Book Review 2018-003
Armeika by Umniya Najaer
2018 by Akashic Books, 28 pages
(I received a review copy of the box set of chapbooks, New-Generation African Poems, this is a part of from the publisher).
Umniya, born to Sudanese parents, begins this collection with a quick vocabulary lesson noting that armeik is a verb meaning 'to throw you' and that amreika is a noun standing for the United States of America and then notes that "armeika is a term i have heard used in the US-based Sudanese diaspora to imply that the country will toss/fling/throw / dispose of one." I sadly admit that while I've noticed headlines over the years, I do not have a great knowledge, or understanding, of Sudan, either pre, or post, split--it's something this collection has me hoping to rectify in the near future.
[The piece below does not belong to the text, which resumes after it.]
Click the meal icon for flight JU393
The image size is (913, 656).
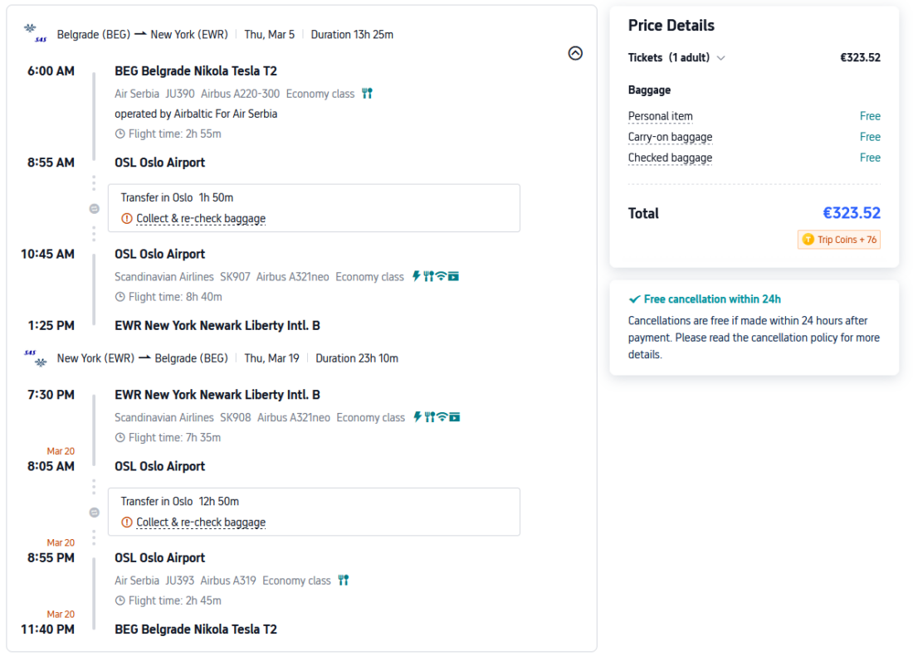tap(344, 581)
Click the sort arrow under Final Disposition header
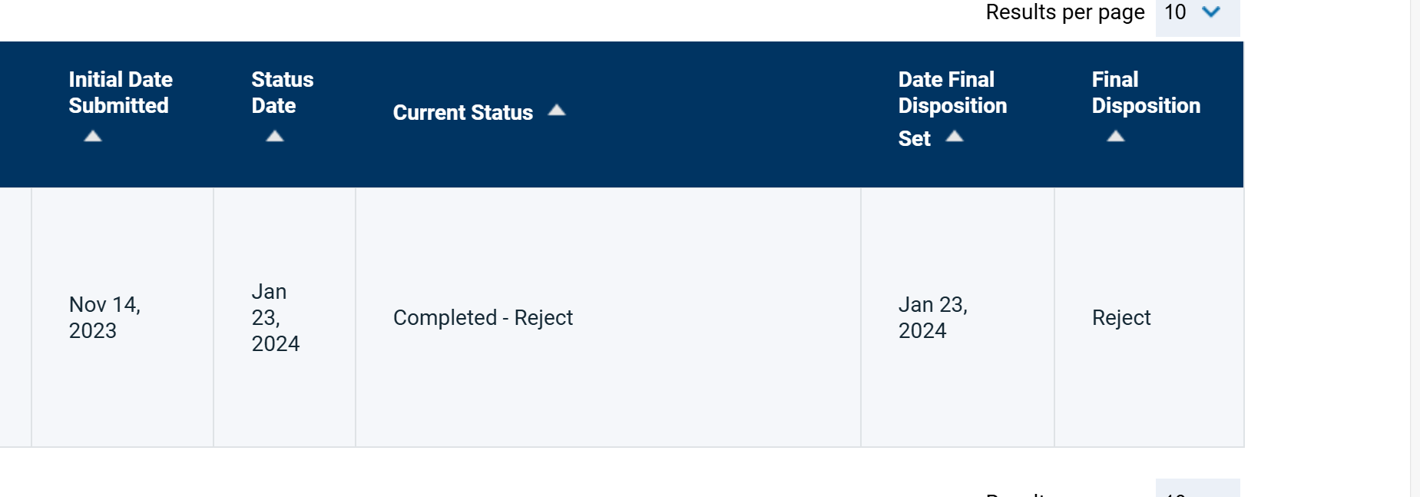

The first of fifteen poems within the chapbook, "beit fundurq masr al-khaliq ghost house," hits the reader hard:
bashir's security apparatus repurposed the
widower's home, converted the master bedroom
into the site of al-hafla, the storage room into a cell,
the children's play area into a mock execution ground
with "al-hafla" asterisked with a note that this means 'the party,' or "what the torturers call the initial act of torture. The torturers blindfold and collectively beat, rape, and abuse the newly imprisoned activists/artists/racial minorities for anywhere from six to twenty-four hours."
The poem continues to notice that:
for years the ghost house is invisible in plain sight,
masked whiel the neighbors go on hanging laundry,
to dry, quickly, before the coffee boils over,
stirring warm sour dough & whistling hamza al din's tune,
about a bird whose addresses are dreams,
etched into beating hearts--oblivious, that just next door,
that very tune is your last anchor, a realm
between death's cliff & the flesh-tattered
dentures of afterlife's shore
The next two poems continue with similar beginnings:
<the ghost who lives>
only when your torturer is certain beyond a
doubt that he severed your spirit from you
body, does he consider releasing you--ghost--
now emaciated & battered, to stagger into a
broken world
and
<ghost takes shots>
after months, you limp your way home,
& on the way come up with a story to tell your wife
you cannot tell her about the rape,
the mock execution & the failed kidney
The poems then shift:
<moya zargaa (n. blue water, drinking water>
at home i drink from al nil,
en route, i sip the mediterranean's water grave
in armeika, i do not know the origin of water
while weeping for home
and
<amatu>
until one day she tucked kisses
into her children's children's palms
& promised to return with green cards
so soon no one would have time to miss
but the ticket did not take her
to the promised destination, instead,
armeika was a concussion to years
of wide-eyed nights in the basement
and
<crossing the ocean,
this is not what anyone expected>
one day a wife to a doctor,
suddenly a widow in a strange land
The poems capturing the definition of armeika given to Najaer's readers early on both in tone and their scope.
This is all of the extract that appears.